→ WHAT YOU SHOULD DO:
Retype each record exactly, please. Skip none.

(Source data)
# # #
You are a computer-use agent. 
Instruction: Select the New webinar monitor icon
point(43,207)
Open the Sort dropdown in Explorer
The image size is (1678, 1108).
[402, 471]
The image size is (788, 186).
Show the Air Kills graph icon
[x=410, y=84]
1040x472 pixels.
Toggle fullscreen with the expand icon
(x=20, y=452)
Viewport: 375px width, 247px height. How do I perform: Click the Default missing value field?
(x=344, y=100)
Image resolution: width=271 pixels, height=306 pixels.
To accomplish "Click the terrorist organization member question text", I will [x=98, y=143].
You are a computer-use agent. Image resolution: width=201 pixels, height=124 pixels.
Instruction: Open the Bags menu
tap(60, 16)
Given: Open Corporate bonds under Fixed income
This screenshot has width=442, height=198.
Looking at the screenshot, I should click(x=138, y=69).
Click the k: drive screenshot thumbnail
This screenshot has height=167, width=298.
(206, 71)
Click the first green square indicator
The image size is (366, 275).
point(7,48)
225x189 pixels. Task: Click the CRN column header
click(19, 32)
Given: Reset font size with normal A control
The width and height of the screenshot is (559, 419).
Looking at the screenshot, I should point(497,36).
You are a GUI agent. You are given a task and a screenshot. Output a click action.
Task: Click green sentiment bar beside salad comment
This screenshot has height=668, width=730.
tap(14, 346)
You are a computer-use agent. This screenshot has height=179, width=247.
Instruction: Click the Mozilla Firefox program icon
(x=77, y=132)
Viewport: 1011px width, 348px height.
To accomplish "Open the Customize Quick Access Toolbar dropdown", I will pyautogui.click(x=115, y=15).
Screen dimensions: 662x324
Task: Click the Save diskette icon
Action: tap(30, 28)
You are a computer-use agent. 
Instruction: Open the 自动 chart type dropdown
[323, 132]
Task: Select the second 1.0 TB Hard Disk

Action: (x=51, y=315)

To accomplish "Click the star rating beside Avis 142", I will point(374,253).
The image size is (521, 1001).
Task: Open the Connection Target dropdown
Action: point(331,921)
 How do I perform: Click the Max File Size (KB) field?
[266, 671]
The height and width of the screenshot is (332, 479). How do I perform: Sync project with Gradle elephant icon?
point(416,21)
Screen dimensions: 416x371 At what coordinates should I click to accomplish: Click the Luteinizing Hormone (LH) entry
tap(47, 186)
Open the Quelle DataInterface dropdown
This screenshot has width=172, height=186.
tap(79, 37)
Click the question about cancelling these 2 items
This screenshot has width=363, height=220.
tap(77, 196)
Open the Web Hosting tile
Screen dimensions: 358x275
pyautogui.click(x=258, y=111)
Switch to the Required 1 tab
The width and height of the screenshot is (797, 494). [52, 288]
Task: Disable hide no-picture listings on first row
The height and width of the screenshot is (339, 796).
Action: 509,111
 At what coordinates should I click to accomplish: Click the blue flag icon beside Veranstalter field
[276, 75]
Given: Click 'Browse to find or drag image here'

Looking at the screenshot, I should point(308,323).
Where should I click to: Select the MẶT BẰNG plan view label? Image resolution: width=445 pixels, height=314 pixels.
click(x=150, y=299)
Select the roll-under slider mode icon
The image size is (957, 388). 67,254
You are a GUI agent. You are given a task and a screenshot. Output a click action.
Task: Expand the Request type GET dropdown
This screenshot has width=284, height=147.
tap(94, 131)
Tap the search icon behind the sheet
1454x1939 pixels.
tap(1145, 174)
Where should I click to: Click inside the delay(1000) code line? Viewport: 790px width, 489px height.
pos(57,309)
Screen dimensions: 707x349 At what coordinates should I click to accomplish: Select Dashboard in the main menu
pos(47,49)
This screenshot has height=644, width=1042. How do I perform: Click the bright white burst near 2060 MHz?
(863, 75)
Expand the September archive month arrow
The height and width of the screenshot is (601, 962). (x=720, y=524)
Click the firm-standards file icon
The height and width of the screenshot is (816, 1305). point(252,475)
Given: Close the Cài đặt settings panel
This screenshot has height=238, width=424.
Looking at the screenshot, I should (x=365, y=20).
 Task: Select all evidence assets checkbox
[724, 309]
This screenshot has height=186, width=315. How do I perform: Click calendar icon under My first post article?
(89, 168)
# # #
→ OUTPUT:
You are a computer-use agent. 
Instruction: Select the New webinar monitor icon
point(43,207)
Open the Sort dropdown in Explorer
The image size is (1678, 1108).
[402, 471]
The image size is (788, 186).
Show the Air Kills graph icon
[x=410, y=84]
1040x472 pixels.
Toggle fullscreen with the expand icon
(x=20, y=452)
Viewport: 375px width, 247px height. How do I perform: Click the Default missing value field?
(x=344, y=100)
Image resolution: width=271 pixels, height=306 pixels.
To accomplish "Click the terrorist organization member question text", I will [x=98, y=143].
You are a computer-use agent. Image resolution: width=201 pixels, height=124 pixels.
Instruction: Open the Bags menu
tap(60, 16)
Given: Open Corporate bonds under Fixed income
This screenshot has width=442, height=198.
Looking at the screenshot, I should click(x=138, y=69).
Click the k: drive screenshot thumbnail
This screenshot has height=167, width=298.
(206, 71)
Click the first green square indicator
The image size is (366, 275).
point(7,48)
225x189 pixels. Task: Click the CRN column header
click(19, 32)
Given: Reset font size with normal A control
The width and height of the screenshot is (559, 419).
Looking at the screenshot, I should point(497,36).
You are a GUI agent. You are given a task and a screenshot. Output a click action.
Task: Click green sentiment bar beside salad comment
This screenshot has height=668, width=730.
tap(14, 346)
You are a computer-use agent. This screenshot has height=179, width=247.
Instruction: Click the Mozilla Firefox program icon
(x=77, y=132)
Viewport: 1011px width, 348px height.
To accomplish "Open the Customize Quick Access Toolbar dropdown", I will pyautogui.click(x=115, y=15).
Screen dimensions: 662x324
Task: Click the Save diskette icon
Action: tap(30, 28)
You are a computer-use agent. 
Instruction: Open the 自动 chart type dropdown
[323, 132]
Task: Select the second 1.0 TB Hard Disk

Action: (x=51, y=315)

To accomplish "Click the star rating beside Avis 142", I will point(374,253).
The image size is (521, 1001).
Task: Open the Connection Target dropdown
Action: point(331,921)
 How do I perform: Click the Max File Size (KB) field?
[266, 671]
The height and width of the screenshot is (332, 479). How do I perform: Sync project with Gradle elephant icon?
point(416,21)
Screen dimensions: 416x371 At what coordinates should I click to accomplish: Click the Luteinizing Hormone (LH) entry
tap(47, 186)
Open the Quelle DataInterface dropdown
This screenshot has width=172, height=186.
tap(79, 37)
Click the question about cancelling these 2 items
This screenshot has width=363, height=220.
tap(77, 196)
Open the Web Hosting tile
Screen dimensions: 358x275
pyautogui.click(x=258, y=111)
Switch to the Required 1 tab
The width and height of the screenshot is (797, 494). [52, 288]
Task: Disable hide no-picture listings on first row
The height and width of the screenshot is (339, 796).
Action: 509,111
 At what coordinates should I click to accomplish: Click the blue flag icon beside Veranstalter field
[276, 75]
Given: Click 'Browse to find or drag image here'

Looking at the screenshot, I should point(308,323).
Where should I click to: Select the MẶT BẰNG plan view label? Image resolution: width=445 pixels, height=314 pixels.
click(x=150, y=299)
Select the roll-under slider mode icon
The image size is (957, 388). 67,254
You are a GUI agent. You are given a task and a screenshot. Output a click action.
Task: Expand the Request type GET dropdown
This screenshot has width=284, height=147.
tap(94, 131)
Tap the search icon behind the sheet
1454x1939 pixels.
tap(1145, 174)
Where should I click to: Click inside the delay(1000) code line? Viewport: 790px width, 489px height.
pos(57,309)
Screen dimensions: 707x349 At what coordinates should I click to accomplish: Select Dashboard in the main menu
pos(47,49)
This screenshot has height=644, width=1042. How do I perform: Click the bright white burst near 2060 MHz?
(863, 75)
Expand the September archive month arrow
The height and width of the screenshot is (601, 962). (x=720, y=524)
Click the firm-standards file icon
The height and width of the screenshot is (816, 1305). point(252,475)
Given: Close the Cài đặt settings panel
This screenshot has height=238, width=424.
Looking at the screenshot, I should (x=365, y=20).
 Task: Select all evidence assets checkbox
[724, 309]
This screenshot has height=186, width=315. How do I perform: Click calendar icon under My first post article?
(89, 168)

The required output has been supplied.